It's broad, too, and the second I wrote 'games' part of your brain locked in because games are defined by rules. If you break the rules you cease to be playing the game. Really? Always?
The ability to see the problem broadly (since this is about conflict and self-defense, you know where this is going) amounts to a super-power. Too many people think that self-defense starts when the first strike begins. That is narrow, in both perspective and time.
Teja showed up at the seminar in Boston, despite her injuries. You could tell it was driving her nuts not to play hard.
She also gave me a copy of her video. It is an introduction to a woman's self-defense program designed by women and for women. In most of my encounters I've been the small guy, but never to the extent that Teja is: routinely out-weighed by three times and out-powered by five, that is Teja's world. That is the world of many, maybe most, women who face violence.
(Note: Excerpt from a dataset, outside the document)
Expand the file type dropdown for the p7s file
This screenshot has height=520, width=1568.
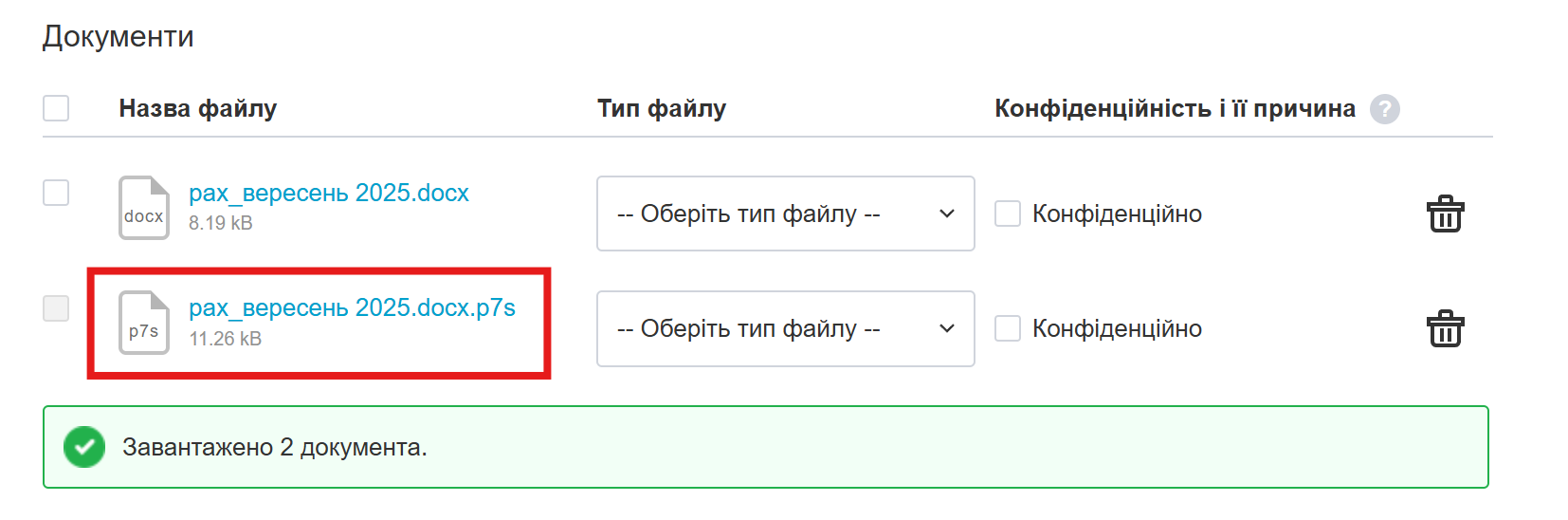[x=785, y=328]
It must ring hollow when a six-foot male martial arts or self-defense experts advises walking tall with your shoulders back or tells you that move X or position Y or the attitude of naked (testosterone driven) aggression will save the day.
I love the thought process that Teja put into her work. It is easy to fall into the trap of seeing self-defense or even fighting as problems of applying strength, size and speed. Many systems maximize the efficiency of delivering size, speed and strength... what if you don't have it? How can you see the problem more broadly?
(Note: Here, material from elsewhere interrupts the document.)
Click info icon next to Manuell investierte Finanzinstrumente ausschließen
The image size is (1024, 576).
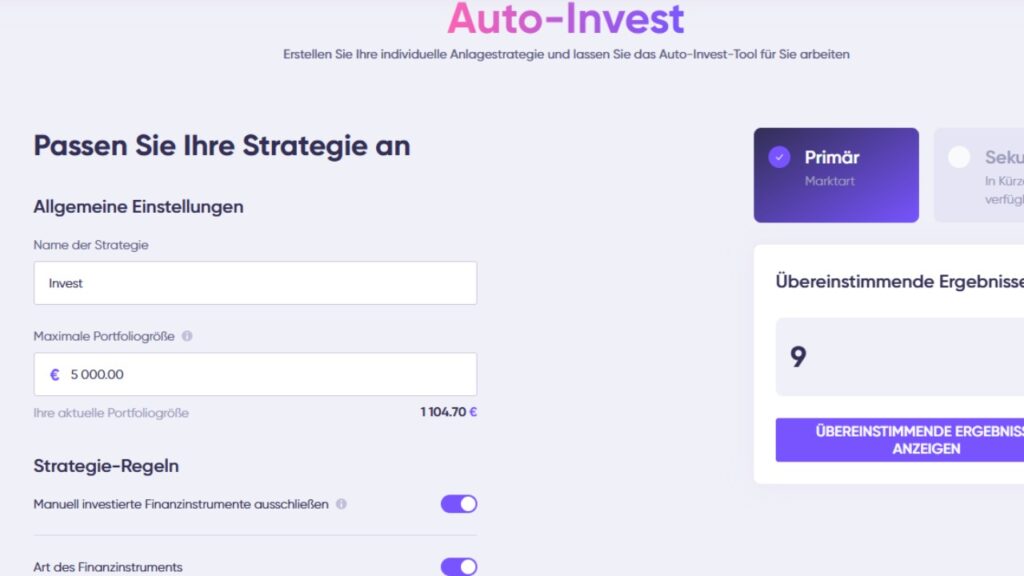tap(341, 504)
I want to split the post here, partially exploring the other options-- how strategy and positioning can substitute for speed and strength; how environmental awareness can give you more options for greater damage than perfecting a strike... all that stuff.
I also want to rant about the inefficiency (is that the word I want? Not quite) of self-defense programs designed by fit young men, or adapted from military systems that are designed around young men, full of hormones, eager to show their courage at a time when joints and bone heal most easily. Programs designed to be used by people that don't fit the victim profile.
Teja understands her vulnerability and faces it square on. She is a trained (and efficient and aggressive--she couldn't play hard but we got to play and she played well) sayoc kali fighter. But she doesn't look at things just through that lens. She works mental and physical skills. She thinks about protecting her child. She does not tell students the answers, but gives them lists of options. The students work it out: What could I do? Where does that choice naturally lead?
If it seems like I'm going all fan-boy, tough. That's a lot of my own ego. One of the fascinating things about this exploration of violence is that there are very few people doing the field research. Before the internet, most of us were pretty damn isolated and consequently each of us had to invent our own language for some concepts. We all wondered if anyone else saw what we did.
A lady on the wrong (I mean East) coast, with different experiences, a different martial lens, different attitudes, experiences and parameters, has created teaching that resonates. It makes me happy. It makes me feel like I did better than I realized.